Il y a deux ans, j’écrivais un article dans lequel j’expliquais que je n’écrivais que chez moi, dans mon bureau. Et que j’étais, surtout, incapable d’écrire dans un lieu où il y avait des gens.
Bien sûr, il m’était arrivé de griffonner quelques notes dans un carnet, attablée dans un café. Mais c’était plus pour l’esthétique que pour l’écriture en elle-même.
Je ne sais donc pas pourquoi, récemment, je me suis mise à emporter mon journal poétique avec moi (ce qui n’arrivait pas depuis que j’étais passée au format A5 : j’ai de grands sacs, mais tout de même), ainsi que mon stylo plume, pour écrire ailleurs. Je n’en suis pas encore à transporter mon ordinateur, mais peut-être que cela viendra (à mon avis, non : mon ordinateur est trop encombrant, et de toute façon je pense qu’à l’extérieur de chez moi je préfèrerai toujours écrire dans mon carnet).
Cela a commencé à l’Aparthé, le petit salon de thé idéalement situé à 500m de chez moi, et où je me sens comme dans un cocon. Un lieu d’ailleurs lié à l’écriture, puisque la première fois que j’y suis allée, c’était comme récompense d’un palier atteint lors de ma désastreuse expérience du NaNoWriMo. Lorsque j’y vais l’après-midi et que je ne rejoint pas une copine, en général je suis seule avec Amine, le gérant. Nous discutons un peu, mais je peux me plonger dans mes pensées et écrire ce qui me traverse, un cappuccino (et souvent une part de gâteau) à portée de main.

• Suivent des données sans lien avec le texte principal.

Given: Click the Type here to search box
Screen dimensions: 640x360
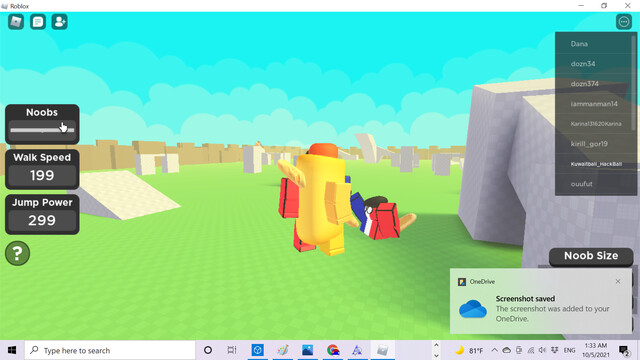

(En réalité, j’y pense à l’instant, cela a, comme beaucoup de changements dans ma vie, commencé cet été : j’ai emporté mon journal à la plage, et j’ai écrit face au coucher de soleil. Ce qui est intéressant, c’est que cette déterritorialisation a été permise par le fait que j’avais de toute façon changé la matérialité même du journal – non seulement la manière dont j’écrivais dedans, mais le support, qui n’est plus un Moleskine. Celui que j’ai utilisé cet été était un Amazon Basic* tout simple que je n’avais pas peur d’abîmer, en ce moment je suis en train de terminer un très joli Antoinette Poisson, ensuite je passerai à un Marin Montagut et ensuite je ne sais pas, mais je crois que le fait de ne plus avoir un support toujours identique a modifié quelque chose.)

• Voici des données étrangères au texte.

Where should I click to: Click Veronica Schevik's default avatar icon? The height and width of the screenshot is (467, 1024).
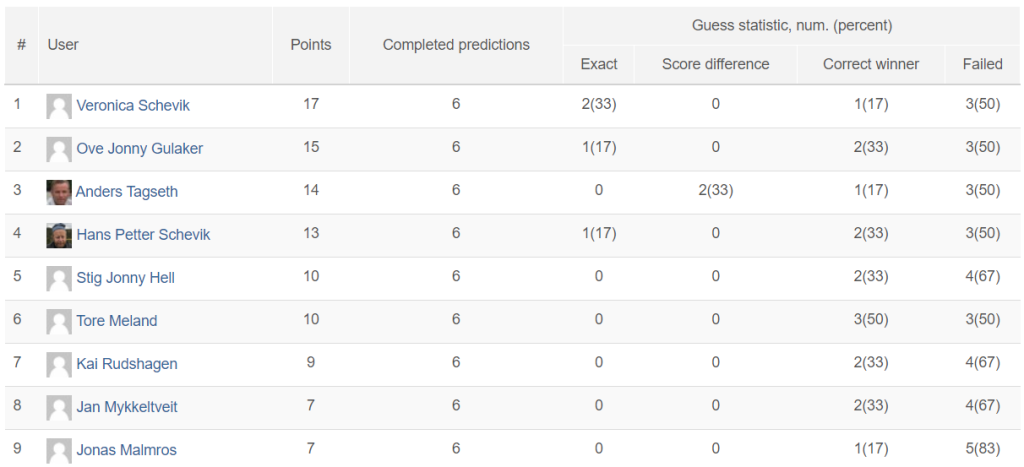(x=59, y=106)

Et le week-end dernier, à Paris, je me suis essayée à écrire dans plusieurs cafés (dont, évidemment, le Flore parce que n’oubliez pas que je suis une caricature), et j’ai aimé. Ce n’est plus, strictement, du journaling : ce sont aussi des idées pour mes articles (notamment des notes sur les choses vues et entendues, les expositions, des notes en vrac), pour la newsletter ou pour un texte ou un autre.
Cela me plaît beaucoup. C’est très différent d’écrire chez moi, dans mon bureau : c’est toujours ce que je préfère car j’ai besoin de structure et de discipline, mais, de temps en temps, déterritorialiser l’écriture peut donner un vent d’air frais qui fait du bien.
Et comme chez moi, tout est toujours lié à une esthétique, et que si je commence à écrire partout il faut que je m’équipe (la bonne excuse !) mon dernier fantasme, c’est de m’offrir (la prochaine fois que j’irai à Paris ?) un traveller Louise Carmen (j’hésite entre le Honoré et le Roadbook, et j’ai envie de vivre l’expérience de le faire à la boutique plutôt que de commander en ligne) (si la marque passe par-là : je collaborerai avec plaisir). Parce que c’est d’un chic absolu, et que c’est clairement ce qui me manque pour pouvoir davantage écrire d’où je veux (sachant que finalement, je reste très oldfashion : j’aime écrire à la plume, dans des jolis carnets papier).